Le point de vue selon lequel «Il faut à priori faire tout ce qui est possible» [1] n’est pas seulement néfaste en médecine, mais aussi en politique lorsqu’il faut à tout prix faire «quelque chose». En médecine comme en politique, prendre un problème au sérieux ne saurait se limiter à montrer qu’il existe, mais à l’analyser et à faire la différences entre solutions utiles et inutiles. Autrement dit: choosing wisely!

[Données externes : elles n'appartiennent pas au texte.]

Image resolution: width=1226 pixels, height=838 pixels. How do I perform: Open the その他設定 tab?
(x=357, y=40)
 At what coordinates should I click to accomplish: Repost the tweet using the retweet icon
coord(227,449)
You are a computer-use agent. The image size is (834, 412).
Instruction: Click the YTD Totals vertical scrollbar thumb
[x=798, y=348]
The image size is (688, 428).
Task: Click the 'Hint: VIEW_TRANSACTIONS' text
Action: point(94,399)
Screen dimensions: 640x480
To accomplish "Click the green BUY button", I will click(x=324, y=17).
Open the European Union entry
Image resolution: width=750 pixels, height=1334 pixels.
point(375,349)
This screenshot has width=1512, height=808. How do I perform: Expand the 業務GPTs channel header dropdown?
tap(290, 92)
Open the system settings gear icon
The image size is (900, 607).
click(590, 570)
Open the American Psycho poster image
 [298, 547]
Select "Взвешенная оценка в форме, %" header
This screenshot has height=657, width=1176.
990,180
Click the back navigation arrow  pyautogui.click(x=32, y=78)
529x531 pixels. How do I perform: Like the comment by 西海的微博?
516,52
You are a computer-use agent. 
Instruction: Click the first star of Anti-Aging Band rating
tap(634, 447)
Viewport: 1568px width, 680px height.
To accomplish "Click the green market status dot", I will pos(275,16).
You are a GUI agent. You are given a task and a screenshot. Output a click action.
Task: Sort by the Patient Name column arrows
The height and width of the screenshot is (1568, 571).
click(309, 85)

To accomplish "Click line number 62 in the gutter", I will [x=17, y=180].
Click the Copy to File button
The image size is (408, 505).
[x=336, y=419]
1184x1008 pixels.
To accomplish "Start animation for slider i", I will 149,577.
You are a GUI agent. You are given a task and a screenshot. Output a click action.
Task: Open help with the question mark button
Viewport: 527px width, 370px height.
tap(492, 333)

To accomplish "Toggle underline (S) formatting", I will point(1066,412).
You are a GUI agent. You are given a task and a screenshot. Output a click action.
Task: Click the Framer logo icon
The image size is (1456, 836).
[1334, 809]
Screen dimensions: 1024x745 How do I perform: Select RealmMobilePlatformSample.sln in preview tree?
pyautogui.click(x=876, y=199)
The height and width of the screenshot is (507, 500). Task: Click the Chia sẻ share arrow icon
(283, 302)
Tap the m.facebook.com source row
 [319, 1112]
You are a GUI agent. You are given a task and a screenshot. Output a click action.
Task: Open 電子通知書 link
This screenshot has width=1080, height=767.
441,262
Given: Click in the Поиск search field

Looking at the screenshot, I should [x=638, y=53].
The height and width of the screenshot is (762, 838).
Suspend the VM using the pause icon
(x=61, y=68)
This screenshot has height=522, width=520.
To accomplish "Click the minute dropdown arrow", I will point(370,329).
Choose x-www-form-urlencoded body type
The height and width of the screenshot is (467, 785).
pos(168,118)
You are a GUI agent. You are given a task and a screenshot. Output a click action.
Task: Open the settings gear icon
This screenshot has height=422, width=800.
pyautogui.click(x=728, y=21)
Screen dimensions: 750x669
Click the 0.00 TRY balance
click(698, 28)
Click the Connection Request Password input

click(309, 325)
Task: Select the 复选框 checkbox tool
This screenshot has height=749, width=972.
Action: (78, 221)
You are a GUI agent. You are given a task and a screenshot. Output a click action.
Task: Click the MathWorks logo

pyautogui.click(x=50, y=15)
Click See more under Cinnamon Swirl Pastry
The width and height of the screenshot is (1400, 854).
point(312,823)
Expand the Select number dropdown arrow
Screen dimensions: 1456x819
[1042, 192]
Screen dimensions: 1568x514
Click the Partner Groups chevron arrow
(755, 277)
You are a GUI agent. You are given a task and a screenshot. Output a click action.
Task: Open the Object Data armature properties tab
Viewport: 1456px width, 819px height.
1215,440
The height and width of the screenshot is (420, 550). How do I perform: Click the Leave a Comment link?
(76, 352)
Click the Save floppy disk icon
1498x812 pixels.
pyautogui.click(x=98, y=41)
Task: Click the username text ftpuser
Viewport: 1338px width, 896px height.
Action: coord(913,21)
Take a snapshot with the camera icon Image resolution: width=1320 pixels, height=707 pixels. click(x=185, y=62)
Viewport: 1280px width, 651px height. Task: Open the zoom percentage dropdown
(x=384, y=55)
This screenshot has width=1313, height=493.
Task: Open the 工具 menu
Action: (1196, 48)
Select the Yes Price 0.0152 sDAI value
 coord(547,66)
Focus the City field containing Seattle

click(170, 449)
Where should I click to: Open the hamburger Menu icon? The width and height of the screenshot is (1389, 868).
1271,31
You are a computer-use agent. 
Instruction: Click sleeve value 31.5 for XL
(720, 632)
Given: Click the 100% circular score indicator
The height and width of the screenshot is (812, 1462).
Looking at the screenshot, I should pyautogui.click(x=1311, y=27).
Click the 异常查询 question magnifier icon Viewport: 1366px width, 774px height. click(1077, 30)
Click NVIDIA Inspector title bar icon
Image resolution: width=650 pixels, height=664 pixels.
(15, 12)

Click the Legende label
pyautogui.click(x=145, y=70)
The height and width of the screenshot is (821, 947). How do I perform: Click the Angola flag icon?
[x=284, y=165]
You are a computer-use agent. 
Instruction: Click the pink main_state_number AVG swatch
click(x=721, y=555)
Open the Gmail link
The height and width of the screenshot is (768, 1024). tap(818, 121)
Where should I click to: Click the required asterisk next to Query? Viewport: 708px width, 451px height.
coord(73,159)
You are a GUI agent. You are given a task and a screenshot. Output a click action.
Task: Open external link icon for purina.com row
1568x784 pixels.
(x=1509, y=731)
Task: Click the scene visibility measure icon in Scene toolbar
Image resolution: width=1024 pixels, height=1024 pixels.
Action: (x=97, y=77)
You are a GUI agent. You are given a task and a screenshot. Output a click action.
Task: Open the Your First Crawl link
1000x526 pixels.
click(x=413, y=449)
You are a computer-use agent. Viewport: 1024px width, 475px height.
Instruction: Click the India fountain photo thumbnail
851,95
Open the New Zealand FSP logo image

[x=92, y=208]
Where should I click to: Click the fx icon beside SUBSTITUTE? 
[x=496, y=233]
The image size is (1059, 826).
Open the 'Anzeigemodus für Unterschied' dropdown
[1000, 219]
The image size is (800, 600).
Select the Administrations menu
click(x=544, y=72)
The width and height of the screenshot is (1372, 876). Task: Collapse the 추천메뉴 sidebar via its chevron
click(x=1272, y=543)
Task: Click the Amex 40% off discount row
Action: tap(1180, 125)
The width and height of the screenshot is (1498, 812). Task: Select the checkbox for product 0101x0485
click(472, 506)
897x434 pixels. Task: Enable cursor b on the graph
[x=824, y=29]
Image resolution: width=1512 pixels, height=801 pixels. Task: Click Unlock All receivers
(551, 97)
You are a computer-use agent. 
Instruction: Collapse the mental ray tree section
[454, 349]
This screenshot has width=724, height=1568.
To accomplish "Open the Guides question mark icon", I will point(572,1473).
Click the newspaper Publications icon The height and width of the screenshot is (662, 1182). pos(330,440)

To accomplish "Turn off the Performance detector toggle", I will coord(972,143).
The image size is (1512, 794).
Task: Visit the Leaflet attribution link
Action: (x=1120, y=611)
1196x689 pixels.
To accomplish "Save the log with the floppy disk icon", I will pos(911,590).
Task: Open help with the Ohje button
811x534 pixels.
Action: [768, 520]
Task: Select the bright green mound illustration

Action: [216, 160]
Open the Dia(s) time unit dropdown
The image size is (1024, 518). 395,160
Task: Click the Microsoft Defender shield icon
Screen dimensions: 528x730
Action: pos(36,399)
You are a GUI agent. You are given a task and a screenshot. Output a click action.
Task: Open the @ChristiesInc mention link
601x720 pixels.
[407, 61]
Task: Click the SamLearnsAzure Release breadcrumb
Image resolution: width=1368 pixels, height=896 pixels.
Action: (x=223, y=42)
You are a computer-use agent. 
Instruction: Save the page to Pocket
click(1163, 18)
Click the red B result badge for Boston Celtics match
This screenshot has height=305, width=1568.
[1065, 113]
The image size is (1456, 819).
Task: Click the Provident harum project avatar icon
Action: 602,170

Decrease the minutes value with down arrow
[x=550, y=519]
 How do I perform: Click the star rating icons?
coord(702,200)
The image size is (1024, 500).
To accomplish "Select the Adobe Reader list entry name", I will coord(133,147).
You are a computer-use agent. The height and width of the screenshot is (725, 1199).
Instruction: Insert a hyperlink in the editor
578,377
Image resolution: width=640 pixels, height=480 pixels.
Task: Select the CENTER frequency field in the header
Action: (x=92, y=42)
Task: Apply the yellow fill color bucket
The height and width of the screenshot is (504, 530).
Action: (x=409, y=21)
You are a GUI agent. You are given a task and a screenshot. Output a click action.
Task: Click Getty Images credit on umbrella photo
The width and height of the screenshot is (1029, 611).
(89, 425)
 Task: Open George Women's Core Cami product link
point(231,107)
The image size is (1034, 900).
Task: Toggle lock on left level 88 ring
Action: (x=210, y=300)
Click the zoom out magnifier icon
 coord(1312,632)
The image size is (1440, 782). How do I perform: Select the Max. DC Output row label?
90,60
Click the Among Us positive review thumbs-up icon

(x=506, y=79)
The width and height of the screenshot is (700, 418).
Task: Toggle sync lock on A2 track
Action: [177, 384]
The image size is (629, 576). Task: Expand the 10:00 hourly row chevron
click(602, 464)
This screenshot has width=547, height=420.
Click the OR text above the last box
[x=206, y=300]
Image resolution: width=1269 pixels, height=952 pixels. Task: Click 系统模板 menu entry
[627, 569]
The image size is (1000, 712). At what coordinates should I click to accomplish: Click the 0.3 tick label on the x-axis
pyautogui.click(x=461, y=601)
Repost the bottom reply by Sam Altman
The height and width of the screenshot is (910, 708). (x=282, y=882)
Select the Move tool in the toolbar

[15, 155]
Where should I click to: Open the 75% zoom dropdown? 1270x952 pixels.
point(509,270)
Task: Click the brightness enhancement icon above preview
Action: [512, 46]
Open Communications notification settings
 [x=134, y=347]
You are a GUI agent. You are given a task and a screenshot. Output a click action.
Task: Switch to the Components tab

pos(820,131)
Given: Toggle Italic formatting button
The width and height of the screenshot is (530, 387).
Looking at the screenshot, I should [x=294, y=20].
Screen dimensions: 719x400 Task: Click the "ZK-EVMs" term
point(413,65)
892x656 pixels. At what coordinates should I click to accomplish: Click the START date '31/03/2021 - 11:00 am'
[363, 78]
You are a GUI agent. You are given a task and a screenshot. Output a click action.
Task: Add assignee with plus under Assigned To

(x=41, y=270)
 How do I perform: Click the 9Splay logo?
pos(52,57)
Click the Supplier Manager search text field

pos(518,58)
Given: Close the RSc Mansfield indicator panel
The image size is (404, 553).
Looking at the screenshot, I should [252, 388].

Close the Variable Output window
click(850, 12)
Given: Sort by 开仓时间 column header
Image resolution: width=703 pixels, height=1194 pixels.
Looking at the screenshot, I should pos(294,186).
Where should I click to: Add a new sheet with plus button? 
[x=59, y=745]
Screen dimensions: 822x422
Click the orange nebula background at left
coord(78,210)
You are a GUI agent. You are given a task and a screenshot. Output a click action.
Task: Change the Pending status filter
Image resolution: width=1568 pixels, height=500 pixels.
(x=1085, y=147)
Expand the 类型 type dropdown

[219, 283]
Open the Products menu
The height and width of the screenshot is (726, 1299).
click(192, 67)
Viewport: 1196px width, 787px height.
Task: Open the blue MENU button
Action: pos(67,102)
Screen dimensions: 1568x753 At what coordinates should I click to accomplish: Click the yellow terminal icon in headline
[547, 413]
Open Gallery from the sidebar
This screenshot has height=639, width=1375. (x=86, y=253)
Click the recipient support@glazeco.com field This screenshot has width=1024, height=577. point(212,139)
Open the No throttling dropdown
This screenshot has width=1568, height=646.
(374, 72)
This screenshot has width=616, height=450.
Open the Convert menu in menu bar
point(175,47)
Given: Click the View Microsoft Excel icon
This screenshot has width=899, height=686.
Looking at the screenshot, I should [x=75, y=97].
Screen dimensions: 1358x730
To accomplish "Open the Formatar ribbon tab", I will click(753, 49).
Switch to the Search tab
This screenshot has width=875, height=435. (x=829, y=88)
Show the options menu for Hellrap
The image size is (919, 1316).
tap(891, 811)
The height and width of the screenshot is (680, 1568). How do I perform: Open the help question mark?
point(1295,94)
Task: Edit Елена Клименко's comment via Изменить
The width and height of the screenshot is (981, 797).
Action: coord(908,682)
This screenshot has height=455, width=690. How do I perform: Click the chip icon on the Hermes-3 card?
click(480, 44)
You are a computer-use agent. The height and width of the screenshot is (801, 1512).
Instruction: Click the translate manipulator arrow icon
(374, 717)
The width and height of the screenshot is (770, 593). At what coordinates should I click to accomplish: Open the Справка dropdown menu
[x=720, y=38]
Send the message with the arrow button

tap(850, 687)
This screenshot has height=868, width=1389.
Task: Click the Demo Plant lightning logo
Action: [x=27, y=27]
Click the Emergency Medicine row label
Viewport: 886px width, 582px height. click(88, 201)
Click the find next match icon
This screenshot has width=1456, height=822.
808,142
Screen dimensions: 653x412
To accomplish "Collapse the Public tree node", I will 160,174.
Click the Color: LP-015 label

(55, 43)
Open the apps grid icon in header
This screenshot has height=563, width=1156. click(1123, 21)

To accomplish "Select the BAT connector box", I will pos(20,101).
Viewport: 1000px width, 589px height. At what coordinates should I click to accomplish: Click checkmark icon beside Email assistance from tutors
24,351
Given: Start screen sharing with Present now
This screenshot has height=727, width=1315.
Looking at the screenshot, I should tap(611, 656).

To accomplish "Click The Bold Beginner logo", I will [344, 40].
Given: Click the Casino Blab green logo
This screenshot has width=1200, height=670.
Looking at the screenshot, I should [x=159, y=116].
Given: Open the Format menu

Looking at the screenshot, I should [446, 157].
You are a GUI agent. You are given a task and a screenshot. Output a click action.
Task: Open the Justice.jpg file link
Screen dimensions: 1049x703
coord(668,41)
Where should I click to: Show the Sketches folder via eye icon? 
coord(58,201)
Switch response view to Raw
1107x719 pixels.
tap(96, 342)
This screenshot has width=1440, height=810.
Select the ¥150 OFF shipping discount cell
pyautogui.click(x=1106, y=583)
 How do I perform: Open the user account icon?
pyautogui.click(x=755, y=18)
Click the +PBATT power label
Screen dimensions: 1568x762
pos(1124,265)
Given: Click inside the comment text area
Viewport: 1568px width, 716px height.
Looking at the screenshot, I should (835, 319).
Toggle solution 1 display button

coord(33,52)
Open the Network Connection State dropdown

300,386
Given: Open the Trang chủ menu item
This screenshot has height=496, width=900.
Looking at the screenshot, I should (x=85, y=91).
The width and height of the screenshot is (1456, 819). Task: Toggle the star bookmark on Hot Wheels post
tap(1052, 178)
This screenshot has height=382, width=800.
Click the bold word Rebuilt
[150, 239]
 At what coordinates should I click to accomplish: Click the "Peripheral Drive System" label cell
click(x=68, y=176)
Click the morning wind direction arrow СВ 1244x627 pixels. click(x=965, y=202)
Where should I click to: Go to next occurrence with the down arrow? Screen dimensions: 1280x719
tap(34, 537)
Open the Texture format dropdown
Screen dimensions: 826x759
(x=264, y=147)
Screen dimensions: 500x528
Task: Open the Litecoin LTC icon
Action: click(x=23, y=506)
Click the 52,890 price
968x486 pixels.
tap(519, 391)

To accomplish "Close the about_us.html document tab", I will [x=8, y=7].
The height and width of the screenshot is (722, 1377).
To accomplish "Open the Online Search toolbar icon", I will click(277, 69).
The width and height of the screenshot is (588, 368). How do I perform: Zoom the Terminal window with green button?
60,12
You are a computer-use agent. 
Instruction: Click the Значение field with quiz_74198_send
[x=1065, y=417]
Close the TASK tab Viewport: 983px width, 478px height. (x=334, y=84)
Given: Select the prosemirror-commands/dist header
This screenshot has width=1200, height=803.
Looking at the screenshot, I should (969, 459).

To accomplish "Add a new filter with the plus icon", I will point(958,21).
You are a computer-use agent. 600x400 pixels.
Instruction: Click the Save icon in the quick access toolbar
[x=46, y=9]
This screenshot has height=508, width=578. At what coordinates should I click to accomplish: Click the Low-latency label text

Qualité de l’indication en politique

La qualité de l’indication est le maître mot. Les mesures politiques ne devraient être appliquées que si leur utilité est avérée. Mais comment savoir si une intervention est appropriée et apporte plus d’avantages que d’inconvénients? Là encore, la smarter politics pourrait s’inspirer de la smarter medicine.
La relation médecin-patient est le fondement de tout traitement efficace. Ce n’est qu’en sollicitant l’expertise des patients qu’il est possible de cerner les vrais problèmes et de prendre les mesures adéquates. Il serait donc essentiel d’intégrer l’expertise médicale dans la politique de la santé, même si l’OFSP semble trop souvent l’oublier en planifiant les soins de santé de demain.
Le Parlement de milice suisse offre pourtant de belles possibilités d’inclure tous les acteurs de la santé dans le débat, mais ils n’ont que trois minutes lors des auditions parlementaires pour expliquer les projets les plus complexes. C’est comme si un patient n’avait que quelques minutes avant une opération importante pour exposer son état de santé et les effets et interactions de ses nouveaux médicaments.
La remise en question des mesures est tout aussi cruciale pour le succès du traitement. Les médicaments qui promettent «guérison» ou «soulagement» ne sont pas forcément un gage de réussite. Il en va de même pour les lois qui promettent la «maîtrise des coûts» ou «l’amélioration de la qualité». Il n’y a pas que les fabricants de médicaments qui poursuivent leurs propres intérêts, les concepteurs de loi n’ont pas toujours uniquement le bien-être des patients dans le viseur.
Par ailleurs, les traitements médicaux sont monitorés. Si celui prescrit n’apporte aucun bienfait et s’avère plus dommageable que bénéfique, il est interrompu. Là aussi, le monde politique a un retard à combler. Les lois et les ordonnances restent en vigueur pour longtemps indépendamment de leur utilité et, en cas de problème avéré, les corrections apportées, comme ce fut récemment le cas avec la clause du besoin, ne mènent au mieux qu’à des changements mineurs.

Les exigences élevées de la santé

La médecine doit répondre à des exigences élevées, car le bien-être des patients en dépend. Il devrait en être de même pour la politique de la santé, car elle impacte l’ensemble des soins à la population. Depuis le lancement de l’initiative smarter medicine, la médecine n’a cessé de modérer son impact. Les sociétés de discipline ont dressé 20 listes de mesures inutiles et l’idée que «moins, c’est parfois plus» s’est imposée. En politique de la santé, aucune liste ne répertorie les actes législatifs présentant une valeur ajoutée faible, voire néfaste. Ce serait pourtant une bonne base pour promouvoir la smarter politics - une politique optimale plutôt que maximale, car là aussi, moins, c’est parfois plus!
1 Site internet Smarter medicine: https://www.smartermedicine.ch/fr/page-daccueil
2 Dobelli R. L’art de bien agir. 52 voies sans issues qu’il vaut mieux laisser aux autres, 2013; éditions Eyrolles.
3 Tackenberg, M; Weber, N. (2019). Le système de santé n’est pas un patient en détresse. Interview avec les économistes de la santé Pius Gyger et Fridolin Marty. Swiss Dental Journal SSO; Vol 129/12, p.1061-1065.
4 Rapport d’experts du 24 août 2017 «Mesures visant à freiner la hausse des coûts dans l’assurance obligatoire des soins».